*** PROVIDED INFORMATION ***

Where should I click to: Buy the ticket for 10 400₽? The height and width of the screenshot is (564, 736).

***
*** PROVIDED INFORMATION ***

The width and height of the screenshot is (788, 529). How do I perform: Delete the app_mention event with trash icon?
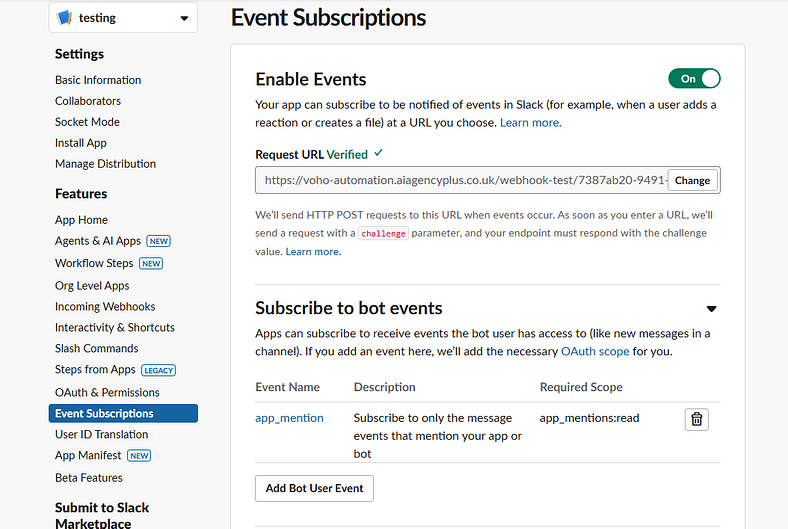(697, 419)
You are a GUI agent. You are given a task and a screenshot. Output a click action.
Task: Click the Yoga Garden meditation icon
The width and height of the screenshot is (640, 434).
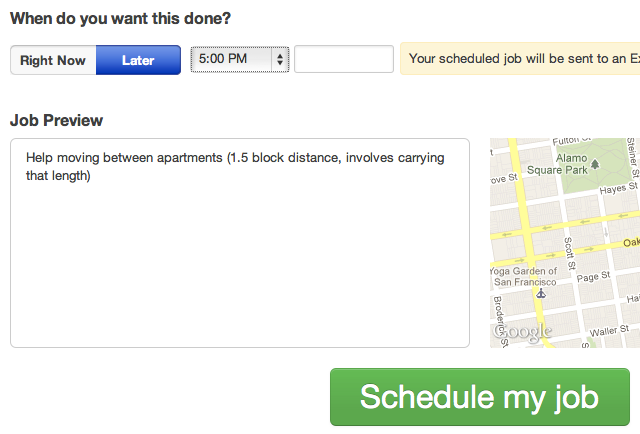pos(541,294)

***

» WHAT THIS TASK INVOLVES:
Output exactly the lines above that lie between the line with "The width and height of the screenshot is (788, 529)." and the line with "Task: Click the Yoga Garden meditation icon", those two lines included, and no pictures.

» EXERCISE RESPONSE:
The width and height of the screenshot is (788, 529). How do I perform: Delete the app_mention event with trash icon?
(697, 419)
You are a GUI agent. You are given a task and a screenshot. Output a click action.
Task: Click the Yoga Garden meditation icon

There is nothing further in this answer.